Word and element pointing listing
◆ ◆ ◆ ◆ ◆
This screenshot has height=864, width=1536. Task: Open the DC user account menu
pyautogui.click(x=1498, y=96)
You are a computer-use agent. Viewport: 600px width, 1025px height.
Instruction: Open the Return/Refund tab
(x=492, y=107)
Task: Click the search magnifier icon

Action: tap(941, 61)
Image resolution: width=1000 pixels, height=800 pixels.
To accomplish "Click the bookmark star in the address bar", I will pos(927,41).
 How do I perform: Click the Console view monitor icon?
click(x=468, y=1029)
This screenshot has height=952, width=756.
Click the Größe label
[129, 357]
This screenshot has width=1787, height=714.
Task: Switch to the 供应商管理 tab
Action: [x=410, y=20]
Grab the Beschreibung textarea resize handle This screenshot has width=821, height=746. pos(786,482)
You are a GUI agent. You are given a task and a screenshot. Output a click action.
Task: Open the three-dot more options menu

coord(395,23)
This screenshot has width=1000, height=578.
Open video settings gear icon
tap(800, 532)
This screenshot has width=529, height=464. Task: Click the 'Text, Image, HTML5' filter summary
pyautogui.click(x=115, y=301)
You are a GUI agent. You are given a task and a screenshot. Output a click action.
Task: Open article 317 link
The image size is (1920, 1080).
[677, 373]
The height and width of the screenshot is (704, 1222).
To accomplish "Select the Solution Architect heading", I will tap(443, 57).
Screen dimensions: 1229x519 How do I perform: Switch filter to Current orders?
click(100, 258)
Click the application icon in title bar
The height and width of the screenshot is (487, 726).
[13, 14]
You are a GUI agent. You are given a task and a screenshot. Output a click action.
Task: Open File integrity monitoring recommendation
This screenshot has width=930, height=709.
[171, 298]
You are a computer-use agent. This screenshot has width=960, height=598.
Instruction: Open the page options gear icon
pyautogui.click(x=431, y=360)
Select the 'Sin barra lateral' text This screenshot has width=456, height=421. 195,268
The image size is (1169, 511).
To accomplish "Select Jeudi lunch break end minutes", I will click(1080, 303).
◆ ◆ ◆ ◆ ◆
Directions: Can you copy the listing word for word, starting at its first line and ending with the line containing "pyautogui.click(x=115, y=301)"?

Solution for this exercise:
This screenshot has height=864, width=1536. Task: Open the DC user account menu
pyautogui.click(x=1498, y=96)
You are a computer-use agent. Viewport: 600px width, 1025px height.
Instruction: Open the Return/Refund tab
(x=492, y=107)
Task: Click the search magnifier icon

Action: tap(941, 61)
Image resolution: width=1000 pixels, height=800 pixels.
To accomplish "Click the bookmark star in the address bar", I will pos(927,41).
 How do I perform: Click the Console view monitor icon?
click(x=468, y=1029)
This screenshot has height=952, width=756.
Click the Größe label
[129, 357]
This screenshot has width=1787, height=714.
Task: Switch to the 供应商管理 tab
Action: [x=410, y=20]
Grab the Beschreibung textarea resize handle This screenshot has width=821, height=746. pos(786,482)
You are a GUI agent. You are given a task and a screenshot. Output a click action.
Task: Open the three-dot more options menu

coord(395,23)
This screenshot has width=1000, height=578.
Open video settings gear icon
tap(800, 532)
This screenshot has width=529, height=464. Task: Click the 'Text, Image, HTML5' filter summary
pyautogui.click(x=115, y=301)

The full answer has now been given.